All lines below containing the string "This" are to be copied.

(Saved entries)
########################################
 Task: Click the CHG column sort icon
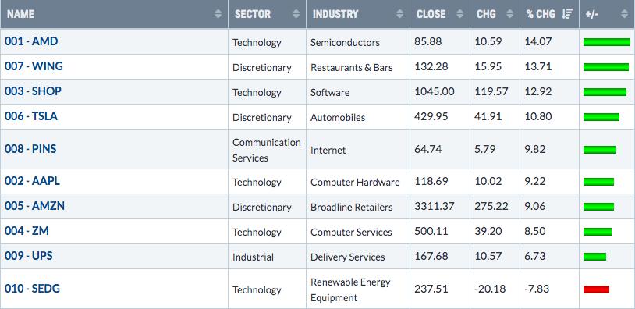510,14
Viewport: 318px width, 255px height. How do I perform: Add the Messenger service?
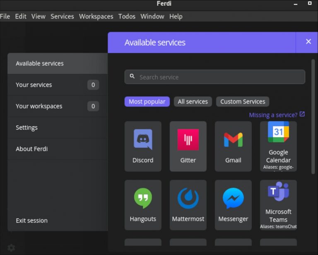coord(233,205)
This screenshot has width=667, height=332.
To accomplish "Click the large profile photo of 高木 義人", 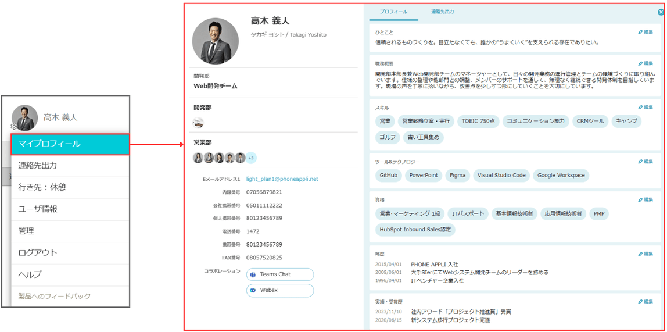I will (215, 41).
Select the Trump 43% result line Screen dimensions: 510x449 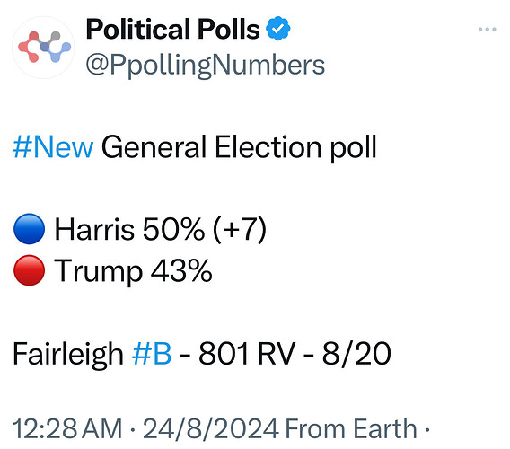pos(113,271)
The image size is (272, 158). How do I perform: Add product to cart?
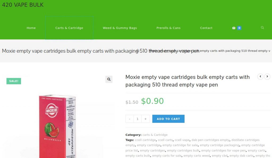coord(168,119)
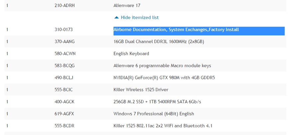
Task: Click part number 580-ACWN
Action: 65,53
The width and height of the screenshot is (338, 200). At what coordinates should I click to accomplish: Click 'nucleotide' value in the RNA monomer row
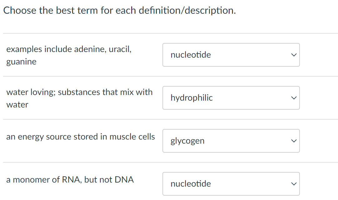click(191, 184)
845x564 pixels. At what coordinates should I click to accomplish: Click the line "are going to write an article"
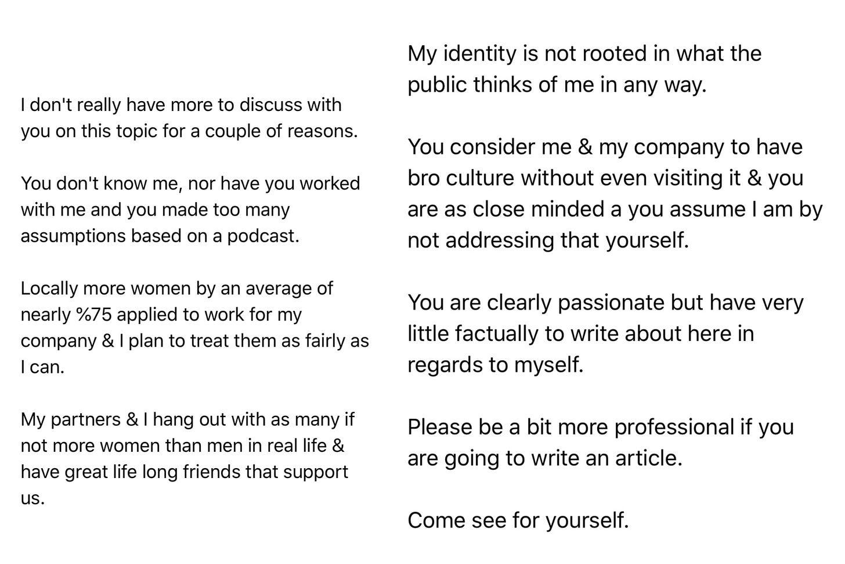[544, 459]
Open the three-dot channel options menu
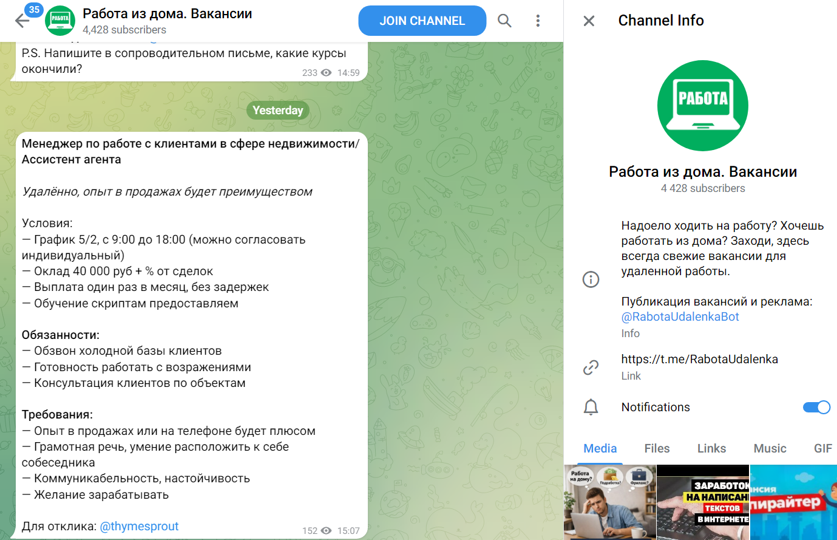The width and height of the screenshot is (837, 540). (x=538, y=20)

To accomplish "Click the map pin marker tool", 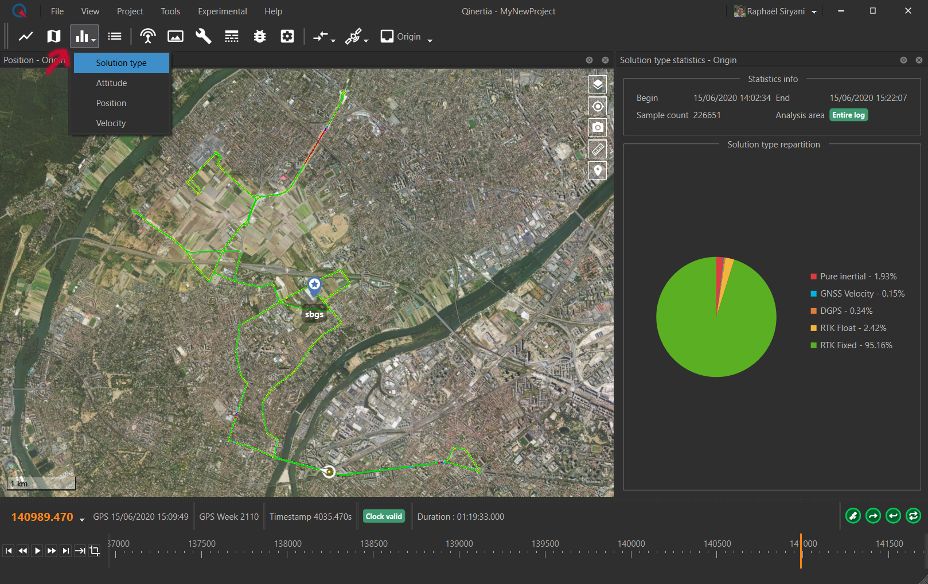I will (x=598, y=170).
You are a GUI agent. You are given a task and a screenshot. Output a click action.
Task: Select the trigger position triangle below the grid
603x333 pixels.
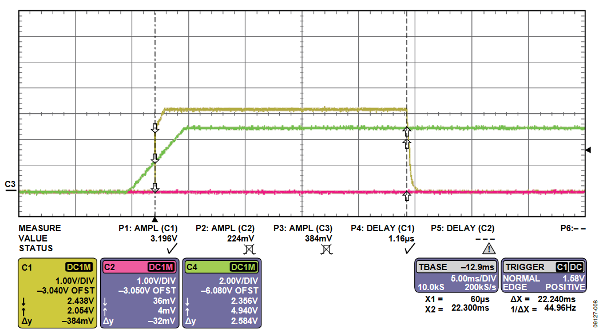[x=154, y=220]
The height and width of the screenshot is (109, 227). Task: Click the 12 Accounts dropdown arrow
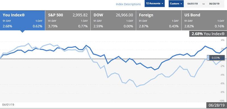[x=162, y=4]
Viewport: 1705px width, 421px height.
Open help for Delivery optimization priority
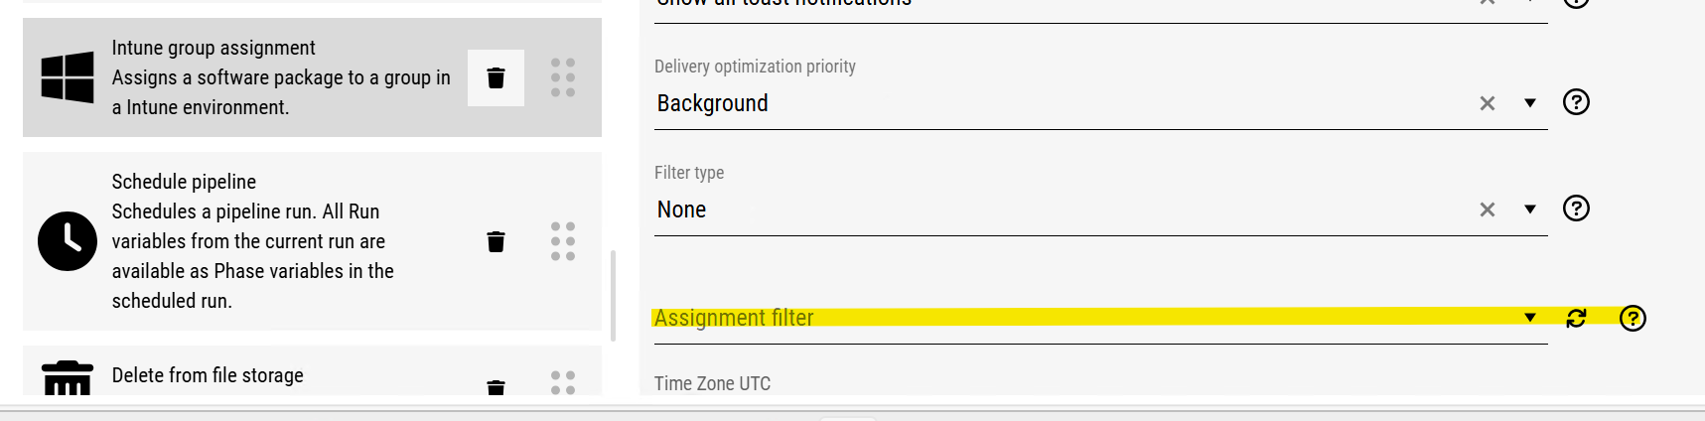pos(1576,102)
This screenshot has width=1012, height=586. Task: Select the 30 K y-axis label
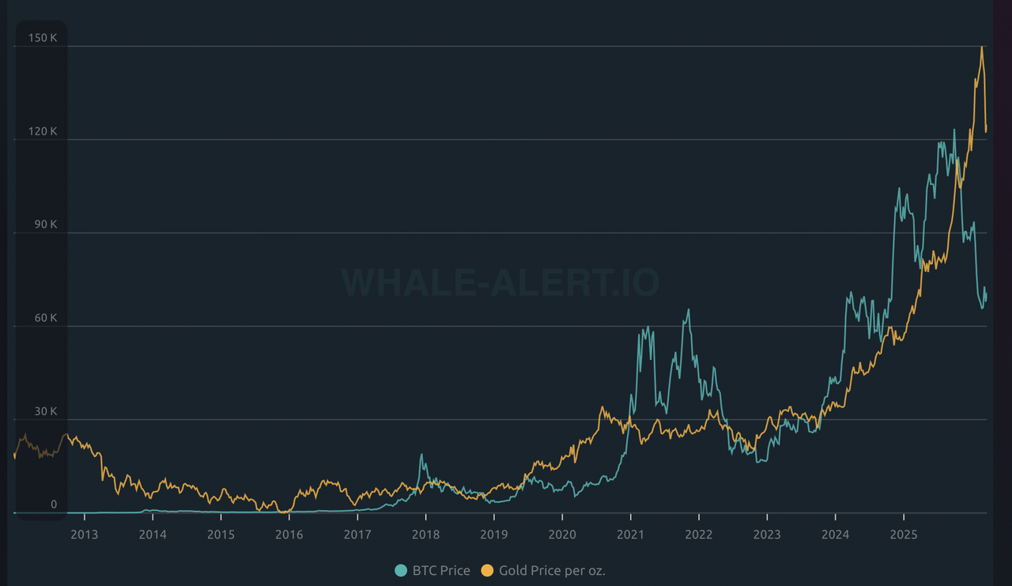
########################################
■ Result below ■
This screenshot has width=667, height=332.
This screenshot has width=1012, height=586. Task: Select the 30 K y-axis label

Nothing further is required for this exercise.